İki gözleri iki kırık misket.
Bir sürgünden dönmüş gibiydiler ya da yağmalanmış bir savaştan arta kalmış gibi.
Çadırın içindeki kamera, belediye başkanlarının gururuydu da bu sefalet aslında kimlerin eseriydi!
***
Biri
"Allah razı olsun" dedi yemeğini alırken, herkes duydu.
Bir diğeri,
"Bizden çaldıklarının zırnıklarıyla bizleri doyuruyorlar" diye kendi kendisine söylendi.
Benden başkası duymadı.
Onun kullandığı cümlenin öznesi isyandı, ana fikri hırsızlık.
Yoksulluk altın çağını yaşıyordu da zenginlik el değiştirmişti, dil değiştirmişti.
Dini bütün söylemlere yelken açılmasından sonra, bu tür görüntülerin artması, nasıl da yaman bir çelişkiydi aslında.
***
İftar çadırının içinde kısa bir tur attım.
Konuşmadan birbirini seyrediyordu insanlar.
Yüzlerinin rengi kaybolmuştu çoğunun.
Kiminin gözü açtı, elleri arsız.
Bir yanım,
"Ne olacak bu insanların hali?" diye iç çekti.
Öte yandan,
"Hepiniz desteklediniz bu düzeni" diye haykırmak geçti içimden. İsyanımı kendime sakladım.
***
Birden, gazetelerin eski nüshaları geçti gözümün önünden.

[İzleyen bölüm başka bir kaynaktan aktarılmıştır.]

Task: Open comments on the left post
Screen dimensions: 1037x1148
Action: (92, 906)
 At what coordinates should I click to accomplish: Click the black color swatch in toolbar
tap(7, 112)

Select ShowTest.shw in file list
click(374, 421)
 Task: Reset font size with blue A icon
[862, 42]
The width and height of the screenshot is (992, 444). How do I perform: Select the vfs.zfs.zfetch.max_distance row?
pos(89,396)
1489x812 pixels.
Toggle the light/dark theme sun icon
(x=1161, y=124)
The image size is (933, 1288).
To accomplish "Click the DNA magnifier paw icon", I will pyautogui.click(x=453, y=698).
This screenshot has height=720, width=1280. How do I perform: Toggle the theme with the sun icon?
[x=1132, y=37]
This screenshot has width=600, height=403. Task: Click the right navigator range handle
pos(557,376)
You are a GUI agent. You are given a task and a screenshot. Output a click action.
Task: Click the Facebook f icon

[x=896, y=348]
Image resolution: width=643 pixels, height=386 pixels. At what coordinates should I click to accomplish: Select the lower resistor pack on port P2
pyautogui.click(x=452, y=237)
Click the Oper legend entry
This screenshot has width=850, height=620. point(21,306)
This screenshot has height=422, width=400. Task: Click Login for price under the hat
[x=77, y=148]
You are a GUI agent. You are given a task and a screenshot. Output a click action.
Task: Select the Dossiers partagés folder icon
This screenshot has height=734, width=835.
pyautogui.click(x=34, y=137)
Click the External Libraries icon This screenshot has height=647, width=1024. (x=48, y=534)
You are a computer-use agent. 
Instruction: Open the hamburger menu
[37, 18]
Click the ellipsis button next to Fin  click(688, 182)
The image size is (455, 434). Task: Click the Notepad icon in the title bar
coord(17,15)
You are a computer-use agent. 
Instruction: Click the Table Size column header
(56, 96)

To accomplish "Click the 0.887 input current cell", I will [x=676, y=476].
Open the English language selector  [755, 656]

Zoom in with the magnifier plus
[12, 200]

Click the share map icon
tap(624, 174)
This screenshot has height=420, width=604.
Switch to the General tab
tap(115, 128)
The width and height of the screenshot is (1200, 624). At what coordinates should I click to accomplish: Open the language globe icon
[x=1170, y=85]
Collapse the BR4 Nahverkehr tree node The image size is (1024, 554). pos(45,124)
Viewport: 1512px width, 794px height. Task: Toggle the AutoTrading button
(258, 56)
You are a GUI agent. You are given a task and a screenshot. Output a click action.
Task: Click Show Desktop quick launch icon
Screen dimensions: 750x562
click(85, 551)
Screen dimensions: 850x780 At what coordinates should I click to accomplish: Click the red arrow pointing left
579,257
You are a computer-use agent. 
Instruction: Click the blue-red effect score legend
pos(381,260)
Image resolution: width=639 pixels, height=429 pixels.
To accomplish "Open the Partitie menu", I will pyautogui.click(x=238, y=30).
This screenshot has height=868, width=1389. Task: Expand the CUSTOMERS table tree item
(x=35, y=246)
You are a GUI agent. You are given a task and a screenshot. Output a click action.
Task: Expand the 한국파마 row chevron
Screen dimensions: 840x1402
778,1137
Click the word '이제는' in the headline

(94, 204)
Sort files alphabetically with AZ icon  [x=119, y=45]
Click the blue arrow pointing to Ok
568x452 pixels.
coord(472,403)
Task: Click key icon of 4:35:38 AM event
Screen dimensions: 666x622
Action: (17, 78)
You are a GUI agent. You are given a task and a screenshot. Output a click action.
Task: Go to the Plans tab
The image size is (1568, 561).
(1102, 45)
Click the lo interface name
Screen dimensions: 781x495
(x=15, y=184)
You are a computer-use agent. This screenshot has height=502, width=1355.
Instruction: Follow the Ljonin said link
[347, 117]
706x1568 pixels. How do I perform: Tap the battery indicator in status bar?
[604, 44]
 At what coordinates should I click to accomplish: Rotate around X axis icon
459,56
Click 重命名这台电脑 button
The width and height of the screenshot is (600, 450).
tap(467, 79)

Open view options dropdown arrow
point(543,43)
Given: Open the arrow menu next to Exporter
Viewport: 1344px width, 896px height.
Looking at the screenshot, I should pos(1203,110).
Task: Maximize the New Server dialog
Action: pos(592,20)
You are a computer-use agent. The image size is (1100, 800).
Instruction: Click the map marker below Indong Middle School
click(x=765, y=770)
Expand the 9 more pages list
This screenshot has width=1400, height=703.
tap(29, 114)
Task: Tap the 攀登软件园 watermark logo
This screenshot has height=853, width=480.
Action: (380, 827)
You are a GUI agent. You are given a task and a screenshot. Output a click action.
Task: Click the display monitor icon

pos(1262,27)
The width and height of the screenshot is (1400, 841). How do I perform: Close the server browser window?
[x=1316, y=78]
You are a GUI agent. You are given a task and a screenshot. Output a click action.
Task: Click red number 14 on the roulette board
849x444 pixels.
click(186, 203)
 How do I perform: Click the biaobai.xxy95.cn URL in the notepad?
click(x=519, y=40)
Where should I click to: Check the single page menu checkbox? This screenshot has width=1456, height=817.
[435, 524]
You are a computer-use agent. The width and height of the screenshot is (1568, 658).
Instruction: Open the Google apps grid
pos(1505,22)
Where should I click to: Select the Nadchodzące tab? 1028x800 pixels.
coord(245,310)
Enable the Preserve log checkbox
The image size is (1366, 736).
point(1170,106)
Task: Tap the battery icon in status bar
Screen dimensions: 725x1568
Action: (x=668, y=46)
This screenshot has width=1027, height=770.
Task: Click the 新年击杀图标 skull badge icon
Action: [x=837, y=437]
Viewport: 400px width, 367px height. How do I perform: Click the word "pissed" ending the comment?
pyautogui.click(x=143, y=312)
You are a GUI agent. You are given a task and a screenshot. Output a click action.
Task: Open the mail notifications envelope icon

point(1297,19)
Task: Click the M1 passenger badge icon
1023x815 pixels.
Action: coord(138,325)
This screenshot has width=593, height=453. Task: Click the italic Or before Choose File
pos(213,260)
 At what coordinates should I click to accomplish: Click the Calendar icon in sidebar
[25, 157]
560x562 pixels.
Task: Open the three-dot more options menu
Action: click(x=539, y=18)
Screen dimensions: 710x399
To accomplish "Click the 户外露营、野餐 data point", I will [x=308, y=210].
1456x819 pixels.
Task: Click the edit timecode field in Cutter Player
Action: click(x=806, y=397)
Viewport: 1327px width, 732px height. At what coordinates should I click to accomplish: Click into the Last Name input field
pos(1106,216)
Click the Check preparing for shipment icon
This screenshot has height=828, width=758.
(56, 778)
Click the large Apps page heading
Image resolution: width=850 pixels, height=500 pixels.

Namuslu insanların saflarında yürüyen gazeteciliği hatırladım.
Sürünerek değil, dimdik ayakta yaşayan insanlığa uzandı hafızam.
Geçmişe öykünmek, hiçbir şeyi geri getiremezdi biliyordum.
Bu yaratılan düzen, daha uzun bir süre bizimle birlikte kalacaktı.
Onu da biliyordum.
Çıkıp gittim, sefaletin çadırından.
***
Yıllardır
gelişmekte olan ülke diye bahsediliyor bizden.
Gelişeceğimiz falan yok.
Aslında
çürümekte olan ülkeyiz biz.
Bu konuda yeterince güçlü kanıtlarım var.
Allah da şahit...
Kullar da...
(H.Y.)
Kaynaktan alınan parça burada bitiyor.